Reducing Candida-Related Shock With Empiric Treatment


The microbial cause of infection is often not known at the time antibiotics are prescribed for patients in Candida-related septic shock, but delaying therapy has been associated with a mortality rate of > 90%. Researchers from St. Louis College of Pharmacy, Barnes-Jewish Hospital, BJC HealthCare, and Washington University, all in St. Louis, Missouri, conducted a pilot study that found empiric antifungal treatment could shorten the time to administration of appropriate treatment for Candida-related septic shock.

The Barnes-Jewish Hospital intensive care unit (ICU) averages 1,400 admissions per year, the researchers say, with a 10% prevalence of Candida as the cause of septic shock.

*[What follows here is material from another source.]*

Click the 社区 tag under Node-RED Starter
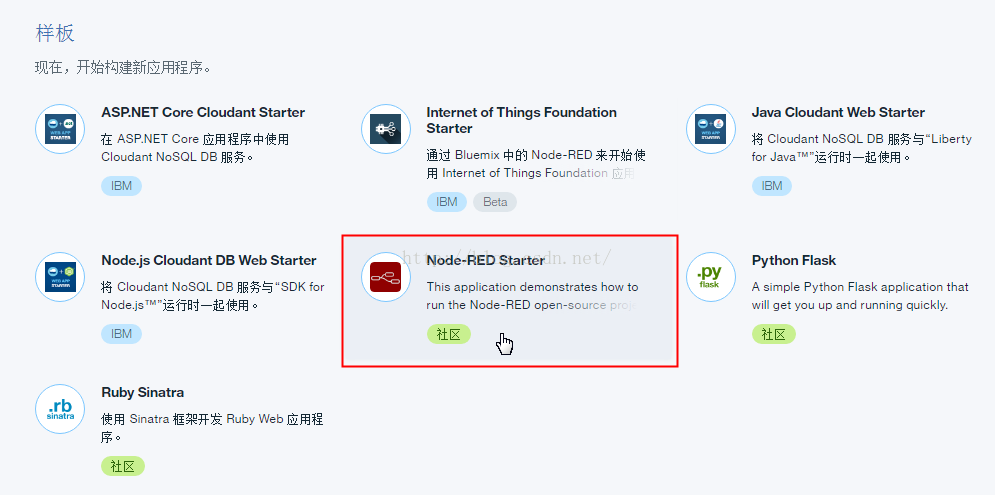 coord(448,334)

They add that the rate of resistance to fluconazole in all species of Candida combined is about 15%. In this before-after study, 15 patients who presented before December 31, 2012, were in the standard-care group. They received antibiotics, including antifungal drugs, at the discretion of the treating physician. The remaining 13 (treated after January 1, 2013) received empiric therapy with micafungin 100 mg/d or fluconazole 800 mg IV on day 1, followed by 400 mg/d IV. The choice of antifungal agent was left to the ICU team and clinical pharmacist but was partly based on whether the patient had any prior exposure to fluconazole, in which case micafungin was prescribed.

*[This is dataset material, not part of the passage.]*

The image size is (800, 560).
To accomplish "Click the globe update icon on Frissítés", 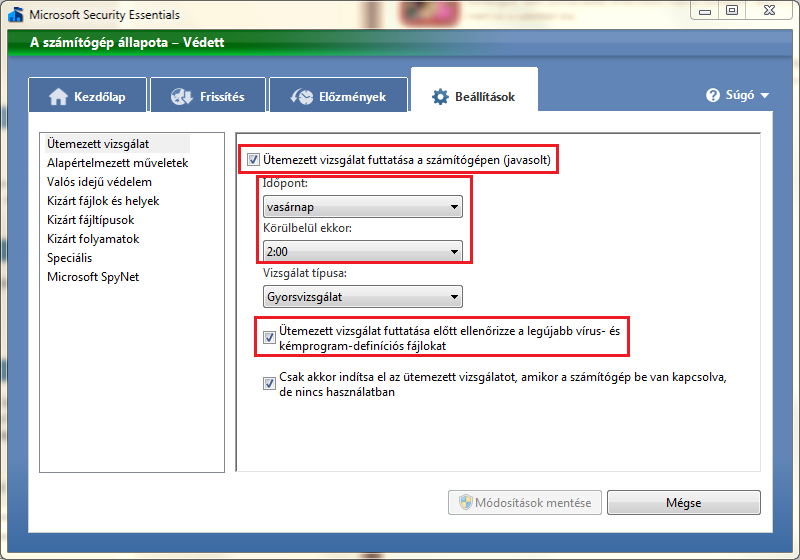I will 182,97.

Sixteen patients received appropriate antifungal therapy. The remaining 12 patients received delayed antifungal therapy, 1 of which received no antifungal therapy before death.

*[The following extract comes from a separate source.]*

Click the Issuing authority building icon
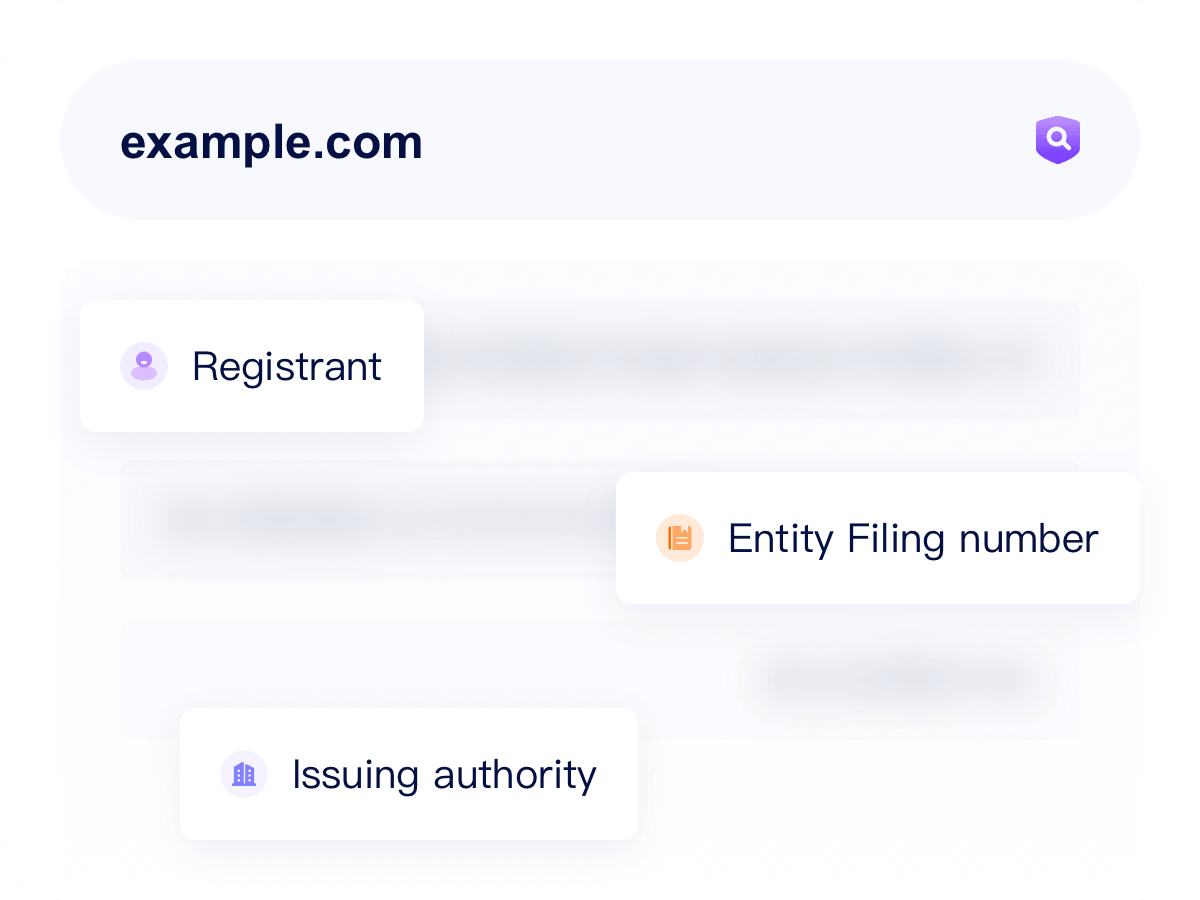1200x900 pixels. pos(244,774)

The mean time from onset of shock to appropriate therapy was statistically shorter in the empiric therapy group (10.6 hours vs 40.5 hours). The mean time from culture collection to appropriate therapy was also statistically shorter in the empiric therapy group (13.7 hours vs 43.3 hours in the standard care group; P = .001). Patients who received empiric therapy were more likely to have received appropriate therapy within 12 hours (69.2% vs 6.7%) and within 24 hours (76.9% vs 40%).

The shorter time to appropriate treatment meant a slight but noticeable difference in survival. Twelve patients died during hospitalization, but those who received appropriate therapy within 24 hours of onset of hypotension had greater hospital survival rates: 68.8% vs 41.7%.

Micek ST, Arnold H, Juang P, et al. Clin Ther. 2014;36(9):1226-1232.
doi: 10.1016/j.clinthera.2014.06.28.